= Abortion doula =

Abortion doulas provide care before, during, and after an abortion, with support varying by patient and their informational, emotional, physical, and practical needs.

== Work ==
Abortion doulas provide "nonjudgemental" emotional, physical, informational, and logistical support and care before, during, and after a medical or surgical abortion. Many abortion doulas see their role is to help clients to make informed decisions through their support for reproductive autonomy. A challenge clients often face when accessing abortion doula care is lack of funds, resulting in abortion doulas working pro bono.

Doulas work in a variety of situations, including being clinic-based, in community collectives and as solo practitioners. They may support the person emotionally and physically as they navigate a line of protesters, talk with them about the choice they've made, hold the person's hand or help with finding funding, navigating restrictions, accessing childcare, coordinating travel, and scheduling meal deliveries.

Like other doulas, the abortion doula is concerned solely with the patient rather than having other concerns typical for the medical personnel present for an event.

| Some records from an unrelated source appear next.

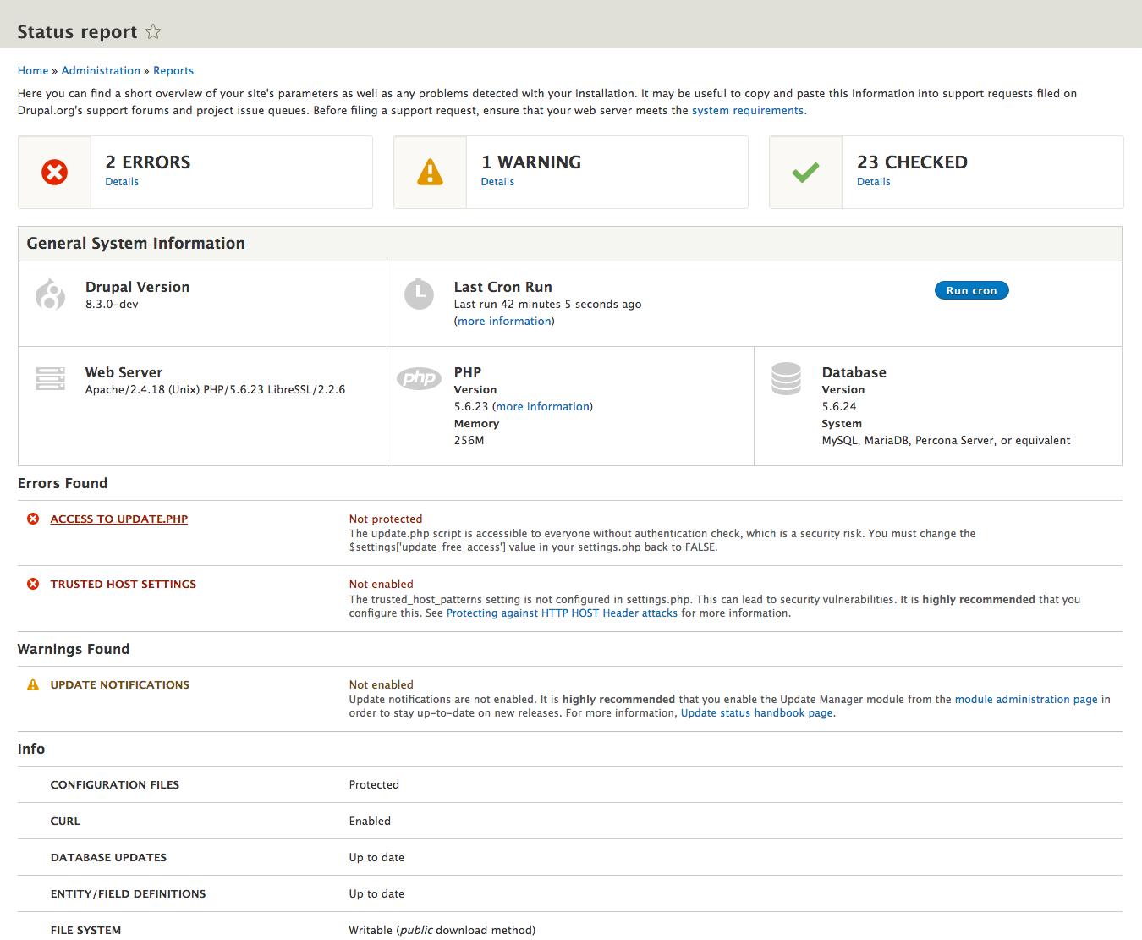
Task: Open Details under 1 Warning
Action: pos(497,182)
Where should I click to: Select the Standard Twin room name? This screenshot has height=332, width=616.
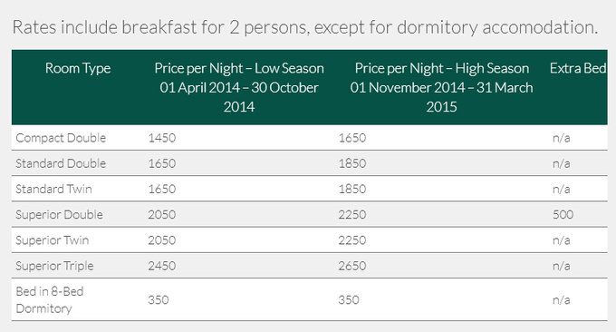click(x=53, y=189)
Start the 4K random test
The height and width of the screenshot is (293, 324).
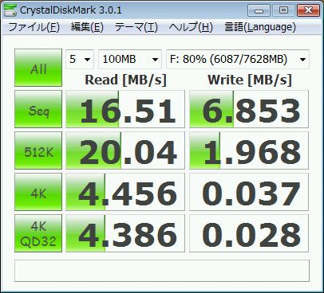point(38,192)
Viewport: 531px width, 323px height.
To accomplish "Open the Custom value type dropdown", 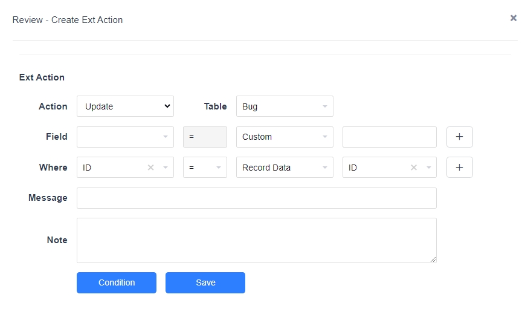I will coord(285,137).
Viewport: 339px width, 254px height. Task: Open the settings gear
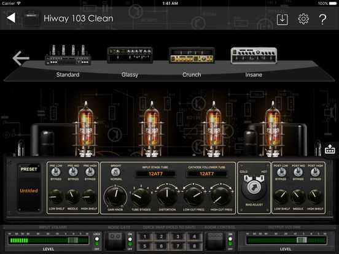(x=303, y=19)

Unlike other types of doulas, an abortion doula may interact with a patient only during the patient's abortion and may never interact with that patient again.

Studies show that women overwhelmingly recommend abortion doula support even though there is no measurable effect on pain or satisfaction. Support from a doula is shown to reduce the need for an additional member of the clinic's staff with physicians and staff generally feeling that the presence of a doula improves a patient's experience. The improved patient experience can include improved mental and physical health and respect for reproductive autonomy through affirmation as moral decision-makers.

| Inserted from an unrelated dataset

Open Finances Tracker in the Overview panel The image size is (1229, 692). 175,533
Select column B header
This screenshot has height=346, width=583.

== Training and licensure ==
Training varies and may include understanding barriers to health care, societal views of abortion, typical patient needs.

In the United States, as of 2022 there are no certifications specifically for abortion doulas that are administered nationally or through individual states. Because of this, there is no accurate estimate of numbers. In 2019, Bustle estimated there were approximately 30 abortion doula collectives throughout the country.

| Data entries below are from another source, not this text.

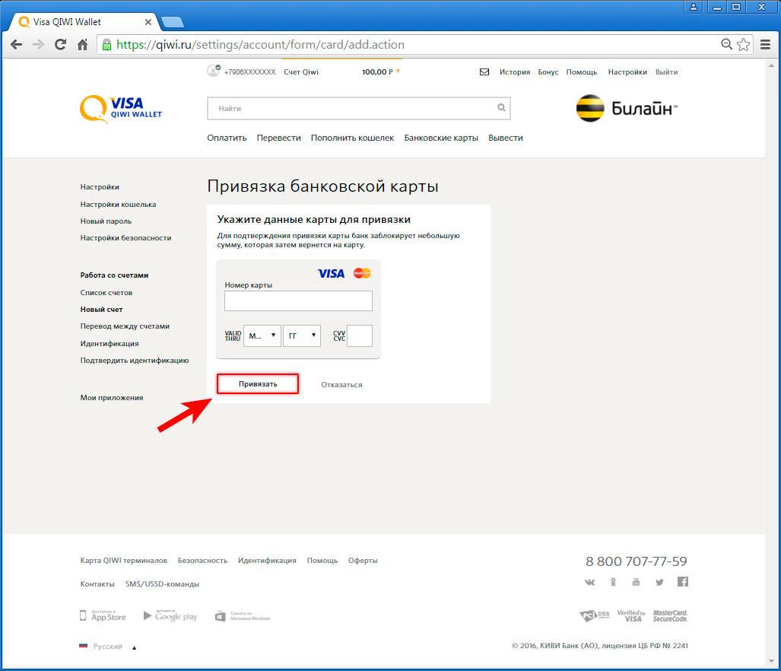Open the Русский language selector
This screenshot has width=781, height=671.
108,647
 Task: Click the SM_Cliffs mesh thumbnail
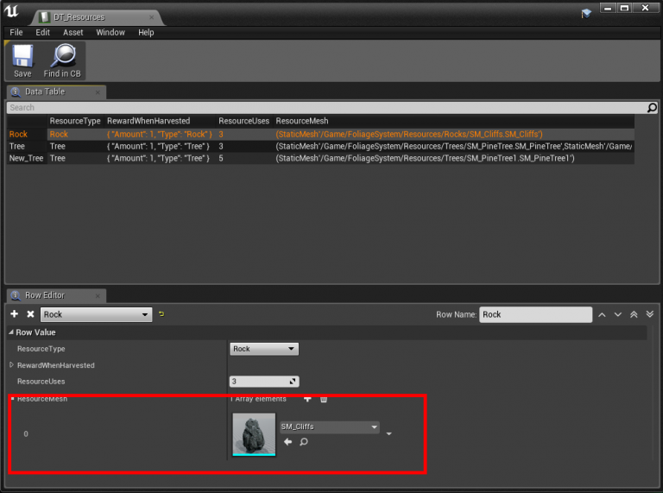click(254, 432)
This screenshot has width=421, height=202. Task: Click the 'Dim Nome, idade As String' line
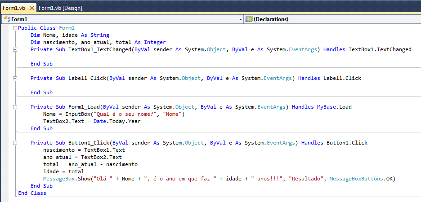point(70,35)
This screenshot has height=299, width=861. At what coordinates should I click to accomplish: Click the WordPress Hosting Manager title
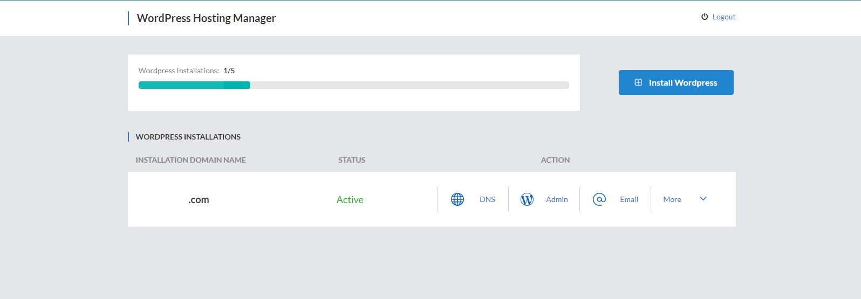[x=206, y=18]
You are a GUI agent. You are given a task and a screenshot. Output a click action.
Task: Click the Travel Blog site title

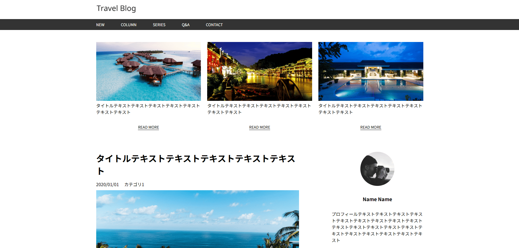116,8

The work of an abortion doula was developed through the women's health movement in the 1980s where midwifery communities are doula began providing support for childbirth. According to Bustle, the first abortion doula collective was formed in New York City in 2007, as a response to how the culture viewed abortion. Abortion doulas often view their work through a reproductive justice lens that utilizes an intersectional approach.

== United States ==
Restrictive abortion policies in the US exacerbates abortion stigma by patients, providers and doulas. This results in abortion doulas having to decide when and how to disclosure or hide their work.

In the United States following the landmark decision, Dobbs v. Jackson Women's Health Organization, doulas expect to be contacted more frequently about abortion support as access becomes more limited. They are taking precautions to retain online anonymity to better protect patients and themselves and navigating threat of legal action.

== COVID-19 ==
Pre-COVID-19, abortion doulas were typically allowed to remain with the patient through the procedure, but during the pandemic safety concerns meant at some clinics the abortion doula could not accompany the patient.